0

I have a Wikipedia dump that uncompressed is ~75 GB (compressed: ~16 GB). I have tried using something along the lines of

from xml.etree.ElementTree import iterparse

for event, elem in iterparse('enwiki-latest-pages-articles-multistream.xml'):
    if elem.tag == "___":
        #do something
        elem.clear()

The kernel ends up dying in Jupyter Notebook after a little time. The thing is I don't want all of the data in this dump (supposedly ~1000M lines) -- I want to filter it for only a few entities. But to do this, I would have to read it in first right? This is seemingly what's causing the kernel to die.

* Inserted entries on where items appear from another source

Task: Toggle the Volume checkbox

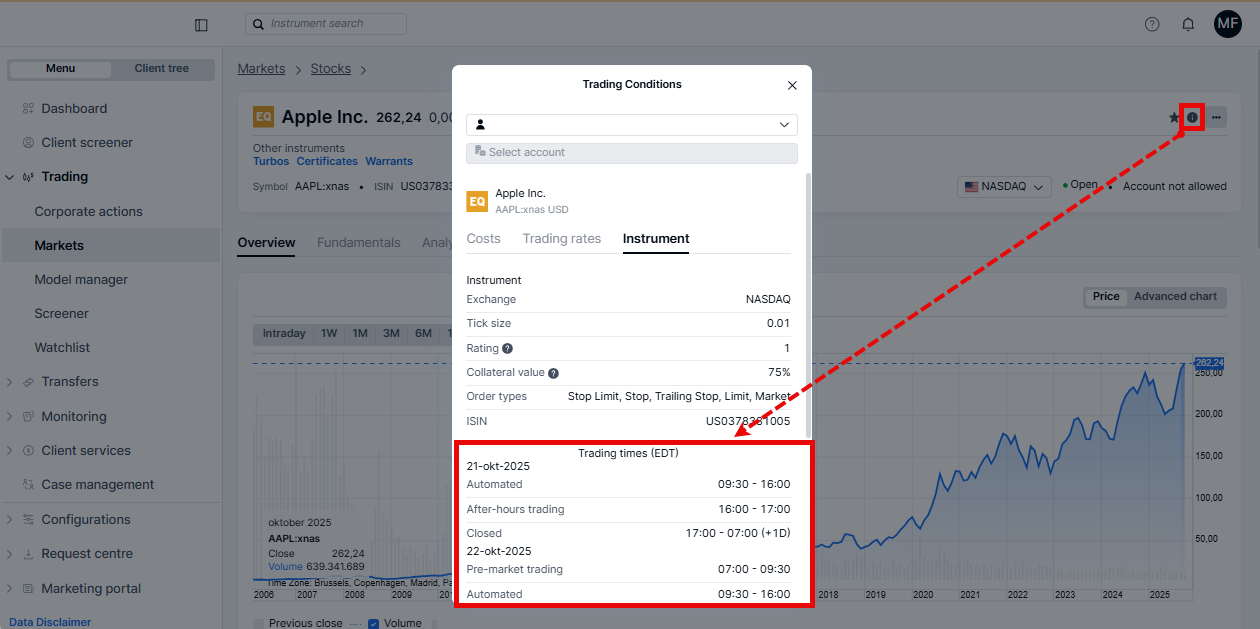Action: pyautogui.click(x=373, y=623)
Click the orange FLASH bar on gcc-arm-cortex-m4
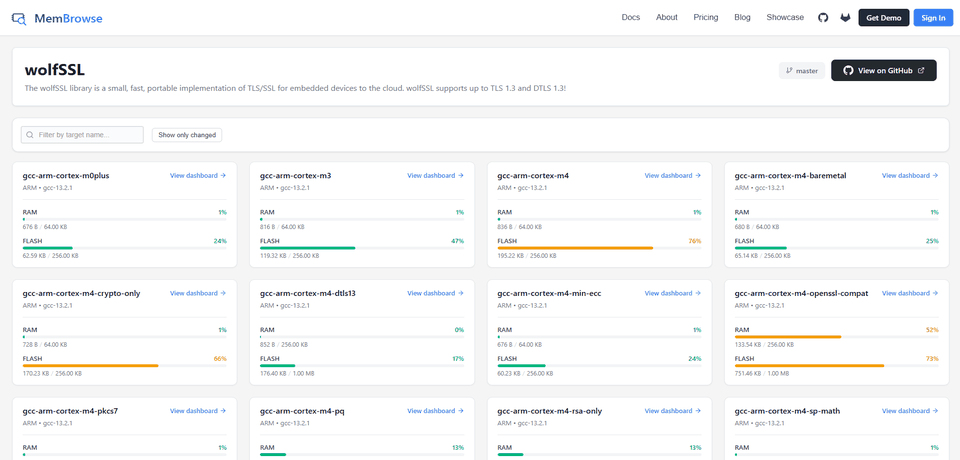 tap(576, 248)
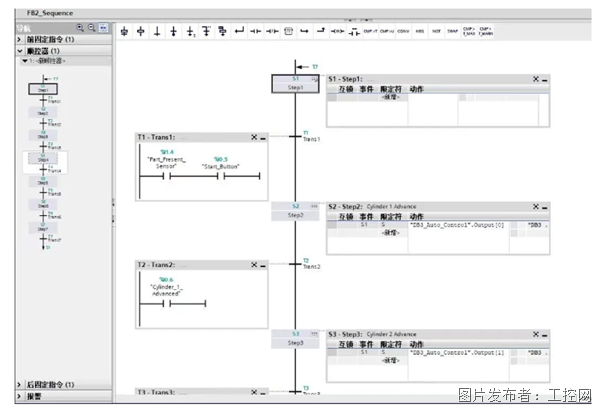The image size is (600, 409).
Task: Minimize the T2 - Trans2 condition window
Action: click(x=263, y=264)
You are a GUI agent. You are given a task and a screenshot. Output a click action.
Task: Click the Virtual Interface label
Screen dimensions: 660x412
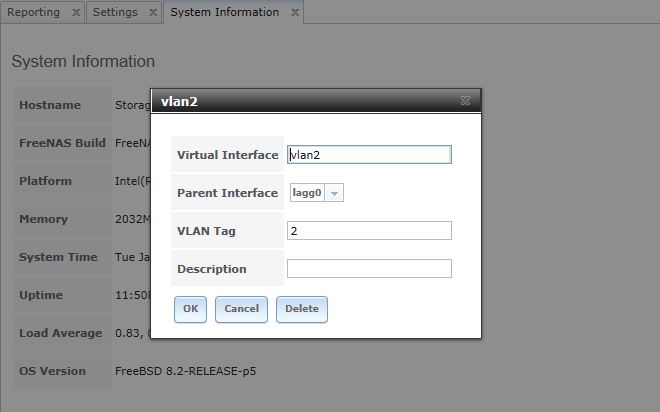[x=228, y=155]
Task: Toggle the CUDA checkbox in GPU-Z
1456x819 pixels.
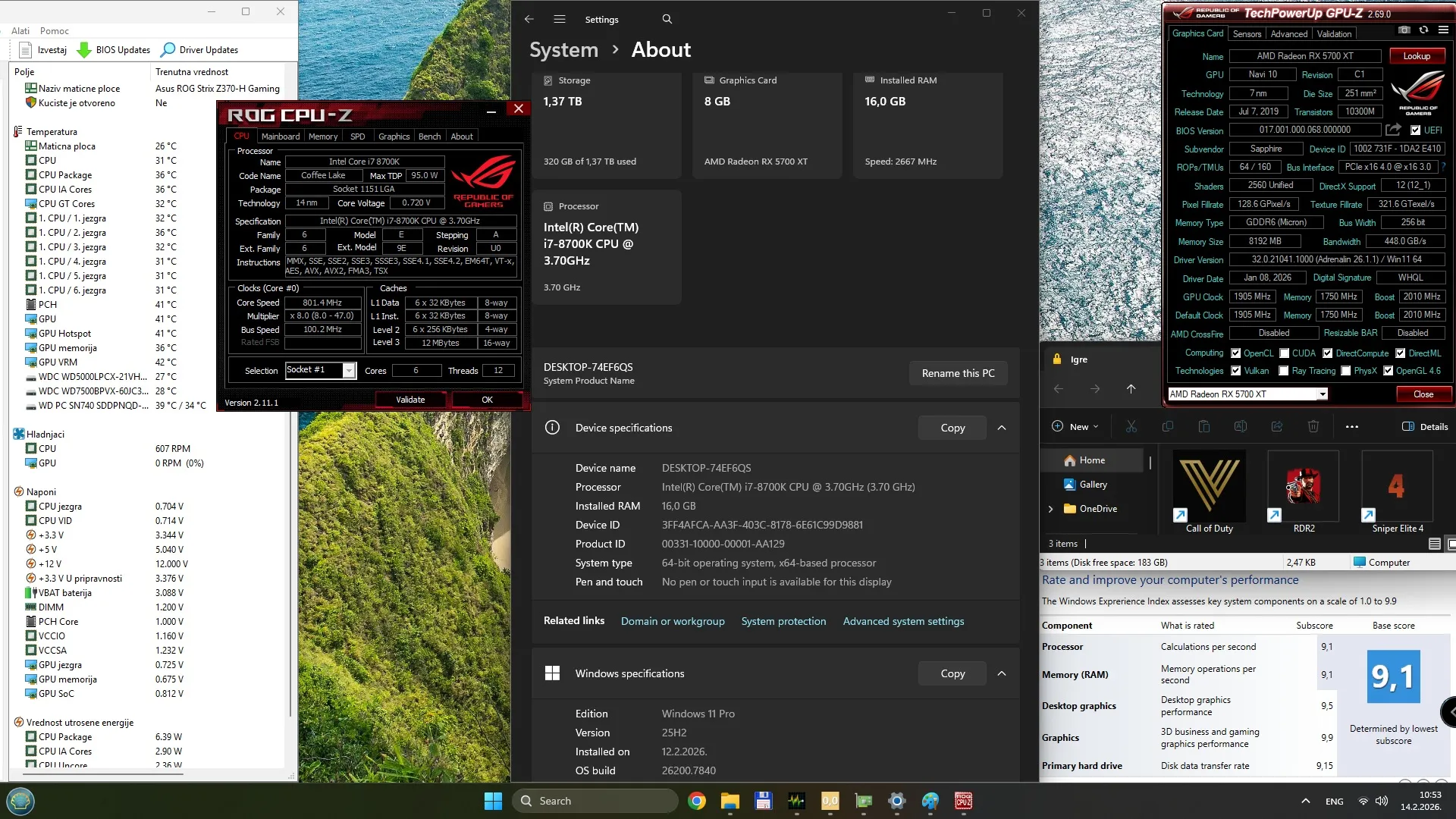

I just wanted a very small subset of it, and wanted to see if there is a way to accomplish this filtering in Jupyter of such as large XML file.

formicaman
  • 1,317
  • 3
  • 16
  • 32

1 Answers1

3

But to do this, I would have to read it in first right?

Actually, no.

Generally speaking, there are two ways to process XML data. One approach does "read it all into memory," creating an in-memory data structure all at once. But the other approach, generically called SAX, reads through the XML file and calls "handlers" in your code at specified points. The file can be arbitrarily large.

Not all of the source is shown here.